Chrysler Repair: 1989 dodge spirit LE.. intermitting stalling, straight blade screwdriver, exhaust gas recirculation valve


Question
I have a 89 Dodge Spirit Let that will stall whenever it feels like it, could be after 1 hour of driving,5 minutes or days. I have replaced the fuel tank,pump & filter,plugs wires distributor  cap and wires.Last year I had a new radiator ,heat gauge and thermometer installed along with regular maintenance.We are out of possibilities on the problem & patience. Any suggestions you have would be greatly appreciated.

Answer
Hi Yvonne,
I have the same year and engine in a LeBaron coupe, so I have some experience.
Have you checked for fault codes in the engine control unit, using the ignition key? Turn the ignition key "on-off-on-off-on and leave on" doing that in 5 seconds or less elapase time. The watch the check engine light which remains 'on', to see if begin to flash, pause, flash, etc. Count the number of flashes before each pause. Then repeat the count process to assure accuracy. Then group the counts in pairs in the order of appearance to form the 2-digit fault code numbers.
The write back or go to www.allpar.com/fix/codes.html for a code list.
The other item that will cause an intermittent stall is the exhaust gas recirculation valve.
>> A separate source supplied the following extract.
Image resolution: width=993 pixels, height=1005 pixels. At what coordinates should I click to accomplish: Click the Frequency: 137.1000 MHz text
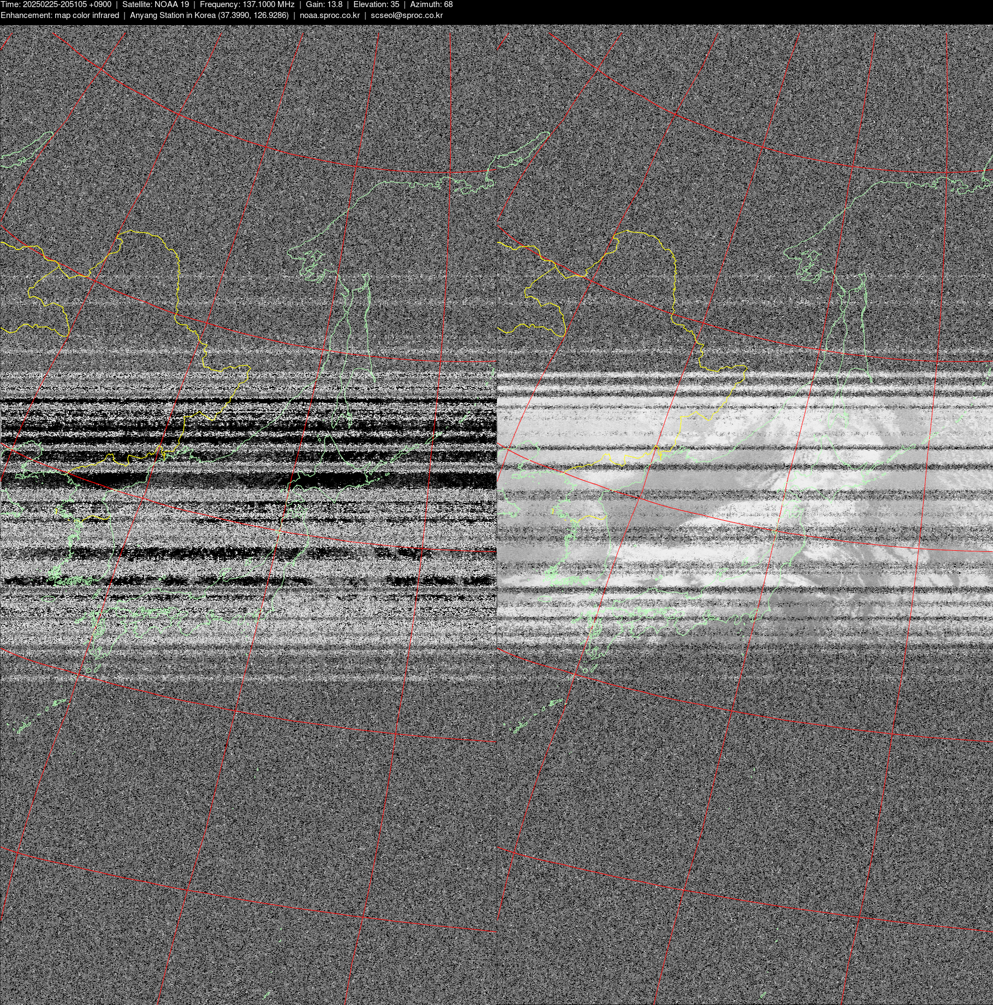tap(247, 4)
On your 4 cylinder engine it is located behind the engine (between the engine and the firewall) and it is closer to the front of the engine so stand on the passenger side and look down and in behind the engine for the egr which has a pipe coming from the exhaust manifold to its underside and a pipe from it going to the intake. There is a vacuum operated round fitting on its top, and also a vacuum line going to an electrically operated valve closer to the engine, nearer the throttle body. Look under the round fitting (which is mounted on a saddle with openings for access to view) on the top of the valve where you will see a vertical rod with a slot in it which is the valve stem. Take a straight blade screwdriver and use the slot to lever the valve up against spring pressure and see if it is dropping back down due to spring's action and closing positively. Put WD-40 on the stem to loosen it up in that motion if necessary. Check to make sure the vacuum lines are all attached and not cracked. Then warm up the engine and observe the slot to see if it goes up when you rev the engine to 2500 rpm and then drops back down fully, closing the valve, when you let the engine go back to idle rpm. Make sure that the fully down position is really down because if it is not fully closing when you let go of the accelerator and coast that will cause the engine to stall. It may be that to get it to close you'll have to unbolt it and clean out the gas flow passage past the valve due to buildup of exhaust fumes in the valve as sticky crud deposit around the internal valve. But give the WD-40 approach a try.